** Entries supplied **

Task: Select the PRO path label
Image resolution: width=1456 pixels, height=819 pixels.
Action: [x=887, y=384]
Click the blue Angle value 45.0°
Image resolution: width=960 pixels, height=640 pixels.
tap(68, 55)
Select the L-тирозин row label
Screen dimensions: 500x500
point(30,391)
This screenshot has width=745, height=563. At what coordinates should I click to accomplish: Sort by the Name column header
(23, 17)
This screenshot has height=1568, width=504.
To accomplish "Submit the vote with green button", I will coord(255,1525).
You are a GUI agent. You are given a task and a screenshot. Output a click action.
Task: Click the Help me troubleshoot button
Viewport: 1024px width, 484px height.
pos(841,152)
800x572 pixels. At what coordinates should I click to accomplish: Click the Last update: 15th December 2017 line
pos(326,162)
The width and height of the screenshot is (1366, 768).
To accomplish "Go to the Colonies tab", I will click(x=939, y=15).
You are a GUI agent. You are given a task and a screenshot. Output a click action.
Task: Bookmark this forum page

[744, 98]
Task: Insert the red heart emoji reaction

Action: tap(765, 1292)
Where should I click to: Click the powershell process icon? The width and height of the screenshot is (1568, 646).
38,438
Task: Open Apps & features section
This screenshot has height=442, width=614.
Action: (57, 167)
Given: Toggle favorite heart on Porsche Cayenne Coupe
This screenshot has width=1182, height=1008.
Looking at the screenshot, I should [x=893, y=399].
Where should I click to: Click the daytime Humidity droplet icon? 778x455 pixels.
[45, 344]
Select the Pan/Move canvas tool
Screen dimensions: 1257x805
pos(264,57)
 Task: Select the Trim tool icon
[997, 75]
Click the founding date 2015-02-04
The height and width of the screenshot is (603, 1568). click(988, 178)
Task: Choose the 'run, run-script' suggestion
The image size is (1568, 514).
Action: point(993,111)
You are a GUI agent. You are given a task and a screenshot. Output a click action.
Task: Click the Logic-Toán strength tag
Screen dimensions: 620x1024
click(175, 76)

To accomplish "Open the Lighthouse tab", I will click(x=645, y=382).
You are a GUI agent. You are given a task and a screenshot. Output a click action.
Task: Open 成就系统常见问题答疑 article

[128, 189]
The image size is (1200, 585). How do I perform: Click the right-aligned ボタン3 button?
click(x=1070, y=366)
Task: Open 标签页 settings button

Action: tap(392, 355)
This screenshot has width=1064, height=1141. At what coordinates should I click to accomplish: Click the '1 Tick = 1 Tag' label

** Exercise **
Rewrite all of the material above as a JSON array of strings, one string per line, omitting blank lines.

** Output of the task **
[
  "Task: Select the PRO path label",
  "Image resolution: width=1456 pixels, height=819 pixels.",
  "Action: [x=887, y=384]",
  "Click the blue Angle value 45.0°",
  "Image resolution: width=960 pixels, height=640 pixels.",
  "tap(68, 55)",
  "Select the L-тирозин row label",
  "Screen dimensions: 500x500",
  "point(30,391)",
  "This screenshot has width=745, height=563. At what coordinates should I click to accomplish: Sort by the Name column header",
  "(23, 17)",
  "This screenshot has height=1568, width=504.",
  "To accomplish \"Submit the vote with green button\", I will coord(255,1525).",
  "You are a GUI agent. You are given a task and a screenshot. Output a click action.",
  "Task: Click the Help me troubleshoot button",
  "Viewport: 1024px width, 484px height.",
  "pos(841,152)",
  "800x572 pixels. At what coordinates should I click to accomplish: Click the Last update: 15th December 2017 line",
  "pos(326,162)",
  "The width and height of the screenshot is (1366, 768).",
  "To accomplish \"Go to the Colonies tab\", I will click(x=939, y=15).",
  "You are a GUI agent. You are given a task and a screenshot. Output a click action.",
  "Task: Bookmark this forum page",
  "[744, 98]",
  "Task: Insert the red heart emoji reaction",
  "Action: tap(765, 1292)",
  "Where should I click to: Click the powershell process icon? The width and height of the screenshot is (1568, 646).",
  "38,438",
  "Task: Open Apps & features section",
  "This screenshot has height=442, width=614.",
  "Action: (57, 167)",
  "Given: Toggle favorite heart on Porsche Cayenne Coupe",
  "This screenshot has width=1182, height=1008.",
  "Looking at the screenshot, I should [x=893, y=399].",
  "Where should I click to: Click the daytime Humidity droplet icon? 778x455 pixels.",
  "[45, 344]",
  "Select the Pan/Move canvas tool",
  "Screen dimensions: 1257x805",
  "pos(264,57)",
  " Task: Select the Trim tool icon",
  "[997, 75]",
  "Click the founding date 2015-02-04",
  "The height and width of the screenshot is (603, 1568). click(988, 178)",
  "Task: Choose the 'run, run-script' suggestion",
  "The image size is (1568, 514).",
  "Action: point(993,111)",
  "You are a GUI agent. You are given a task and a screenshot. Output a click action.",
  "Task: Click the Logic-Toán strength tag",
  "Screen dimensions: 620x1024",
  "click(175, 76)",
  "To accomplish \"Open the Lighthouse tab\", I will click(x=645, y=382).",
  "You are a GUI agent. You are given a task and a screenshot. Output a click action.",
  "Task: Open 成就系统常见问题答疑 article",
  "[128, 189]",
  "The image size is (1200, 585). How do I perform: Click the right-aligned ボタン3 button?",
  "click(x=1070, y=366)",
  "Task: Open 标签页 settings button",
  "Action: tap(392, 355)",
  "This screenshot has width=1064, height=1141. At what coordinates should I click to accomplish: Click the '1 Tick = 1 Tag' label"
]